There is a showdown over guns coming to the Senate Wednesday, but no firearms are allowed.
In advance of the Senate Judiciary Committee hearing Wednesday morning, two of the committee’s Republican members sent a complaint that they were refused permission to bring guns to the hearing.
Sen. Lindsey Graham of South Carolina and Sen. Ted Cruz of Texas sent a letter Tuesday night to Chairman Patrick Leahy, Vermont Democrat, that the purpose of bringing the firearms was to educate fellow Senators and “shatter the mistaken belief that guns in the hands of law-abiding citizens are a danger to society.”
However, the Republicans said that “the requirements to secure the weapons at the hearing are so impractical as to be unworkable.” They asked that Mr. Leahy work with with local and federal law enforcement to ensure that at future hearings, “Senators can request, and law enforcement will provide, various firearms for display and discussion purposes.” A spokesman for the committee said Tuesday night that Mr. Leahy has not received the senators’ letter.
Last week, Sen. Dianne Feinstein, California Democrat, found a loophole in the “assault weapon” ban in Washington to bring 10 rifles to her hearing as a prop intended to show that these same rifles should be prohibited on a national level.
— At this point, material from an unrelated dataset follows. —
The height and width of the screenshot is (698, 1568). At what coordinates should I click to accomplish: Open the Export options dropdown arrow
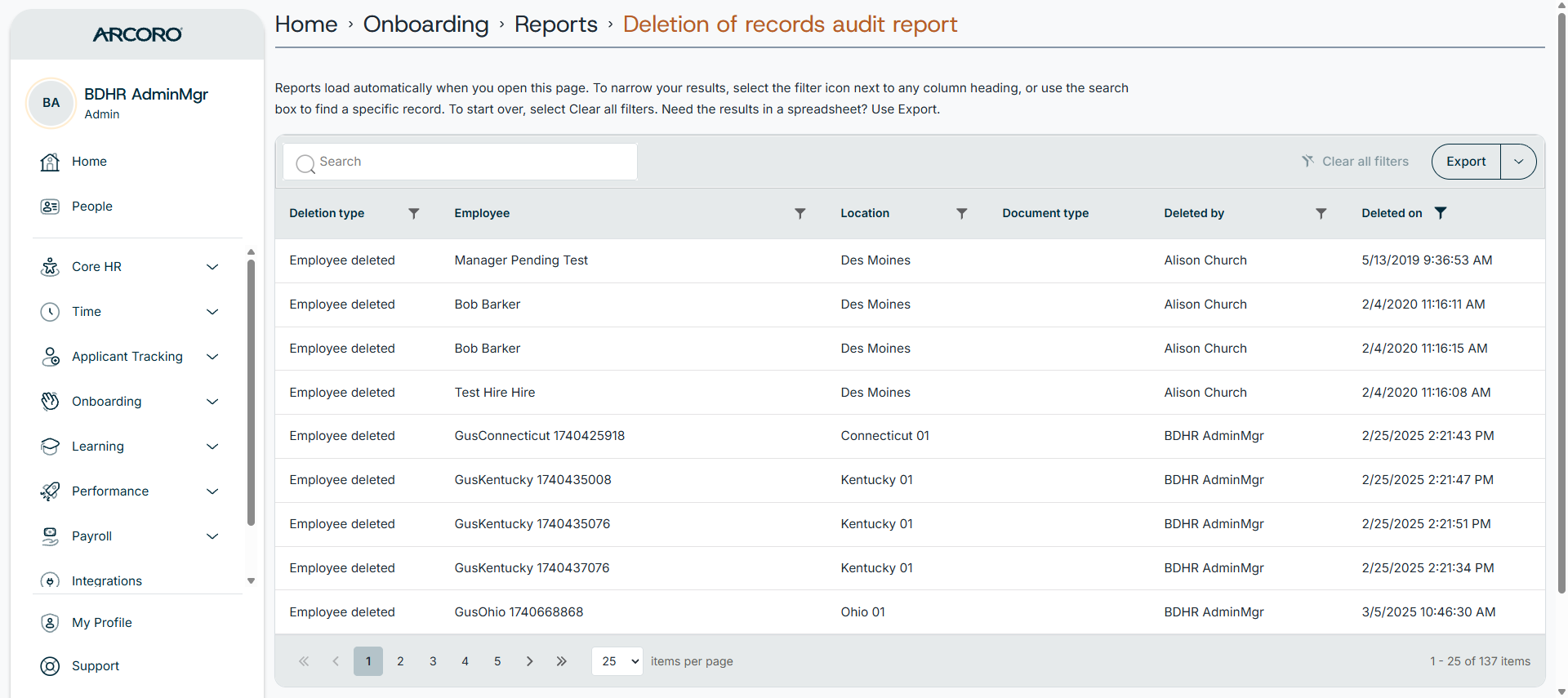coord(1518,162)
The Washington Metropolitan Police Department and Philadelphia Police Department brought the illicit weapons to the press conference, aided by the U.S. Capitol Police and the Senate Sergeant at Arms.
In contrast, the Republicans wanted to bring guns that are “not covered by any ban but routinely used for self protection and sporting purposes.”
The National Rifle Association (NRA) put out an alert late Tuesday asking its members to attend the Washington hearing. “NRA Executive Vice President, Wayne LaPierre, will be among those testifying,” said the statement from the organization’s lobbying arm, The Institute for Legislative Action. “You can bet the anti-gunners will be trying to mobilize their supporters to pack the hearing room and we need to make sure the room is filled with Second Amendment supporters!”
The hearing on the topic “What Should America Do About Gun Violence?” will be held at 10 a.m. in the Hart Senate Office Building, Room 216. It will be a sure fire way for Second Amendment supporters to make sure their voices are heard in the halls of Congress.
Emily Miller is senior editor of the opinion pages for The Washington Times. Her “Emily Gets Her Gun” series on the District’s gun laws won the 2012 Clark Mollenhoff Award for Investigative Reporting from the Institute on Political Journalism. Click here to follow her on Twitter and Facebook.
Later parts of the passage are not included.